EPIPHANIES IN THE SILENCE OF IMAGES 

The dream and the – extremely difficult – task of art criticism is to capture the movement of artists’ thought, the glow of their mental processes, the intellectual knots that obsess and fascinate them throughout their existence. Without a doubt, Julie Polidoro’s “idée fixe” – as she herself confessed to me some time ago – is a fundamental question for all the arts: how to translate space. It is around this idea that her entire artistic praxis has developed and, therefore, this exhibition as well. Let’s see how.

First of all, it is necessary to specify that the space “translated” by Polidoro is the space of the world geometrically reduced to a flat surface, an image, a mere object of representation. A world which – as Giacomo Marramao explained in the philosophical field – has ceased “to be the habitat in which our lives are immersed, the dimension which surrounds and involves the destinies of our human existences in an inextricable interweaving with other forms of life and non-human existences, to transform itself into a rationalizable, measurable, calculable object of knowledge and, consequently, subjectable and mouldable by the devices of representation […] productively aimed at the domination of the world-object, set up by the subject”.

> PROBLEMS:
a: Answer these about the essay on Julie Polidoro's art:
(i) What does it name as Polidoro's "idée fixe"?
(ii) Who does it cite as having explained, in the philosophical field, the world's change into an object of knowledge?
(iii) How does it describe the space that Polidoro "translates"?
b: Write the next part of the essay on Julie Polidoro's art, picking up after its final sentence.
The records that come next are separate material, unrelated to the essay on Julie Polidoro's art.

> RECORDS SHOWN:
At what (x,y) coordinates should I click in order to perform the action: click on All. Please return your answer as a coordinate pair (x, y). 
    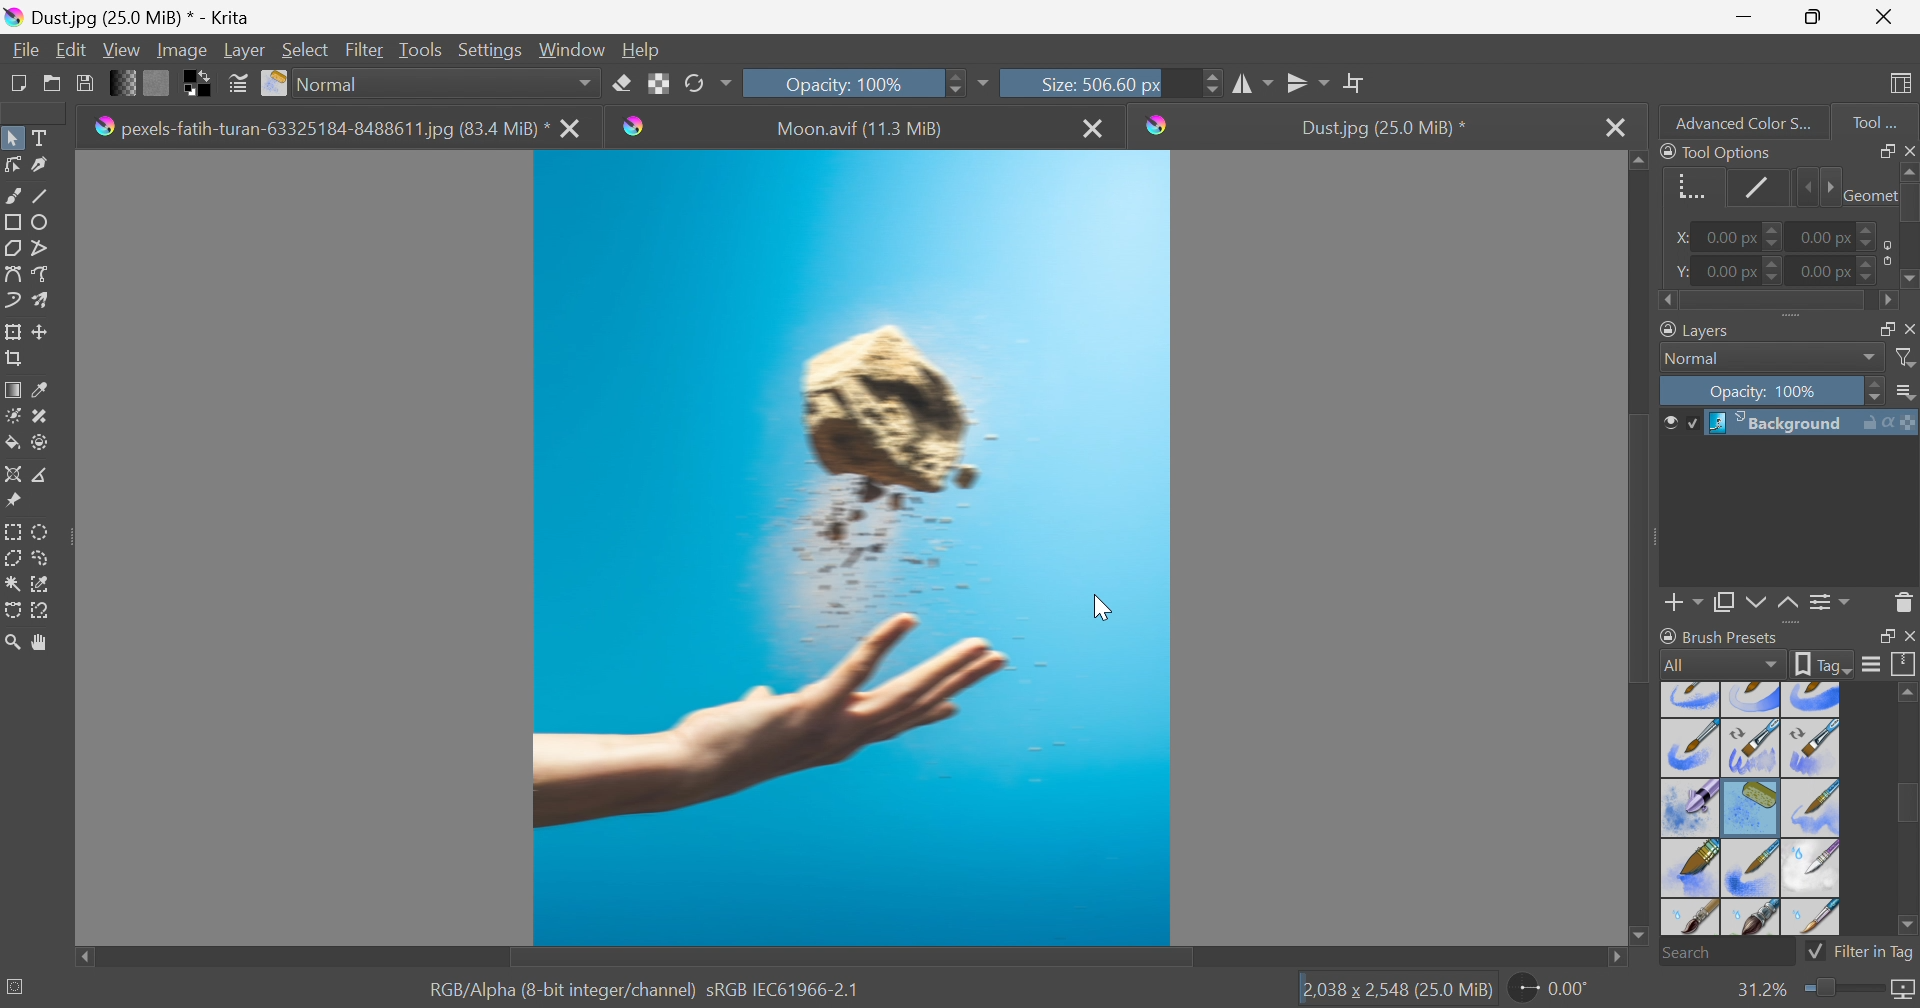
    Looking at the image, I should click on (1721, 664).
---
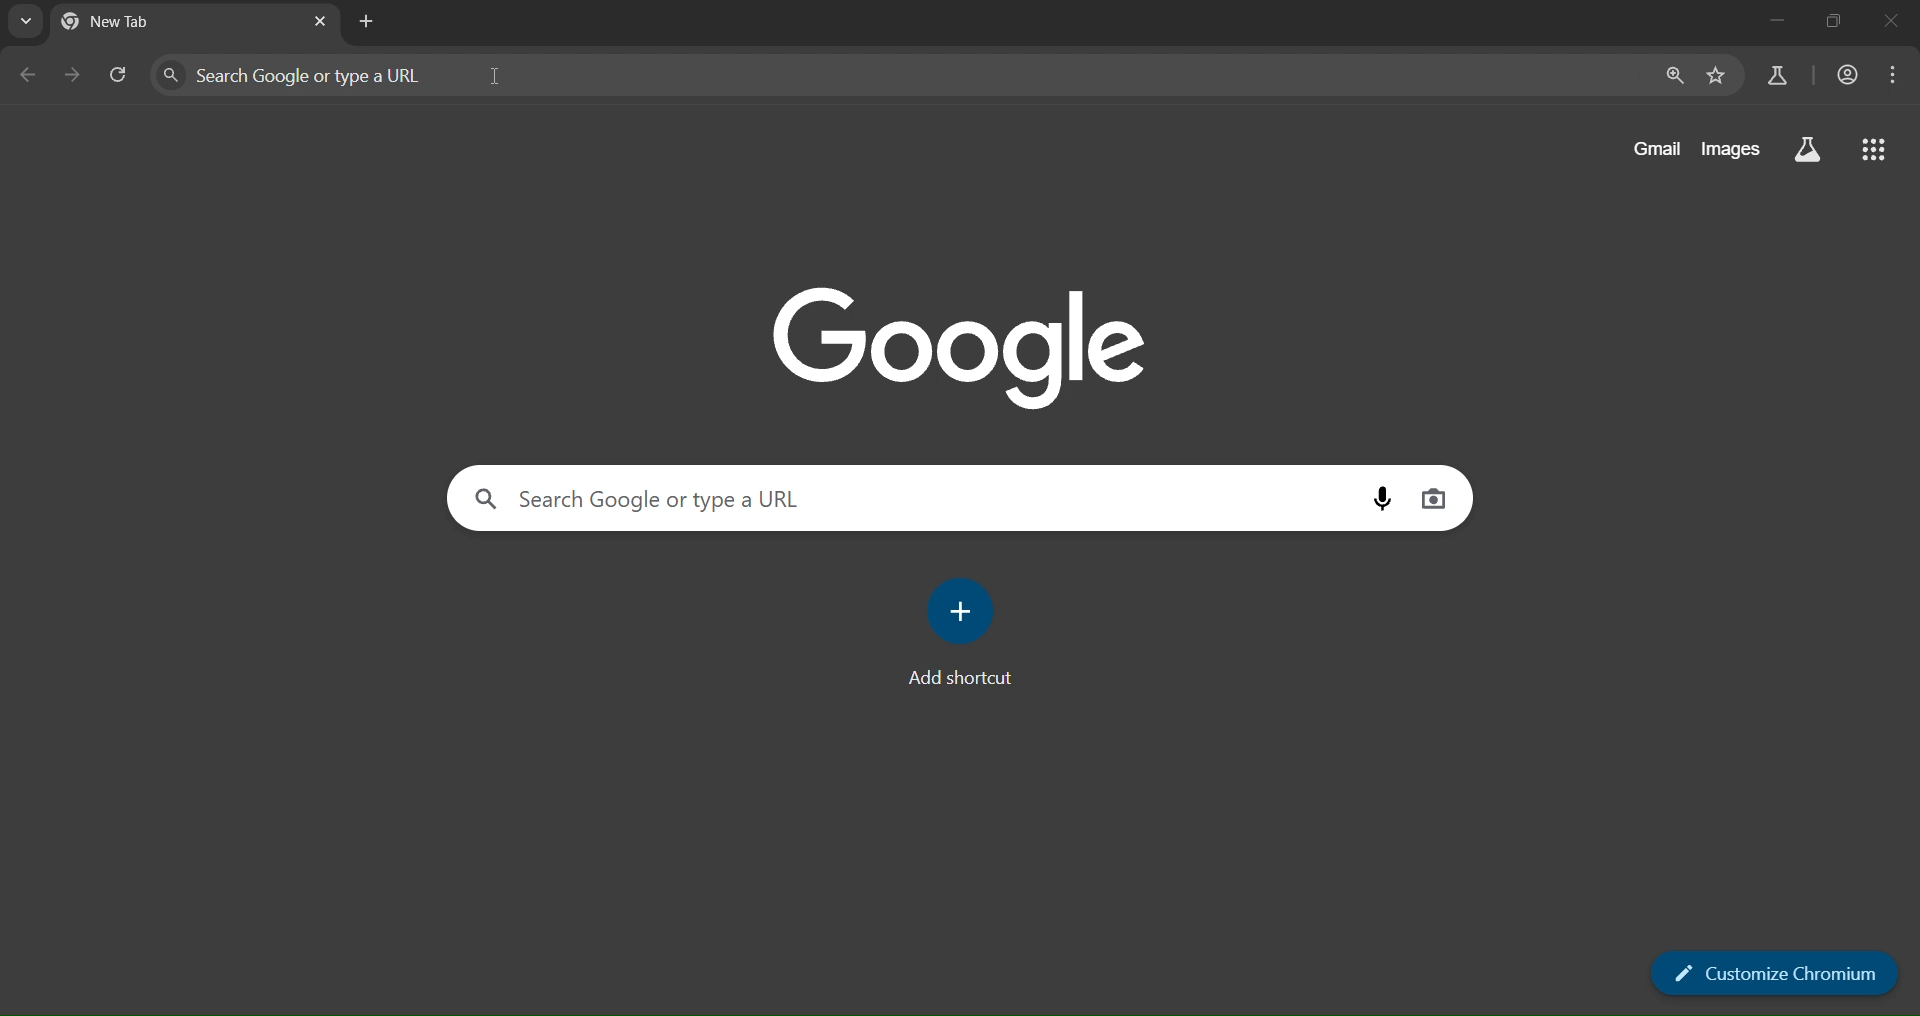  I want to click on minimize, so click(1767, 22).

> ANSWERS TO EACH TASK:
a:
(i) How to translate space.
(ii) Giacomo Marramao.
(iii) As the space of the world geometrically reduced to a flat surface, an image, a mere object of representation.

b:
But the question of space is closely intertwined with the question of time. Because empty and unitary space corresponds to the empty and homogeneous time of capital, which places any event in an implacable and fixed chronological hierarchy; a utopian time, since it is found nowhere in real space. The world “translated” by Polidoro is, therefore, a world in which – to quote Marramao again – “one experiences only silent events – without words and without value, and therefore measurable and susceptible to legislation – which take place in the physical dimension of natural facticity”. A world, therefore, in which the symbolic and emotional events of past experience cannot be experienced, because there is no place for them. It is no coincidence that the “subjects” chosen by Polidoro for this exhibition are extremely “silent” subjects.

On the one hand, the bodies of the migrants, which lie abandoned on the bare floors of the so-called reception centres. “Non-persons”, according to Alessandro Dal Lago’s definition: nameless and faceless bodies, reduced to the status of objects and “parked”, like parcels within a large distribution chain, in temporary “shelters”, waiting to get their life back. Borders, detention centres for migrants and spaces of segregation, in fact, are “states of exception”, wherein materialize the effects of that disempowering, impoverishing and deadly spatialization which Achille Mbembe has dubbed “necropolitics”. They are “social death zones” that produce outlawed individuals, brought back to what Giorgio Agamben, taking his cue from Roman law, called “naked life”: the radically depoliticized life that is included in the legal order only in the form of its exclusion. A life absolutely exposed to the sovereign power of the Other and, as such, not expendable, but simply killable. And, consequently, the subject who carries it is somehow already dead.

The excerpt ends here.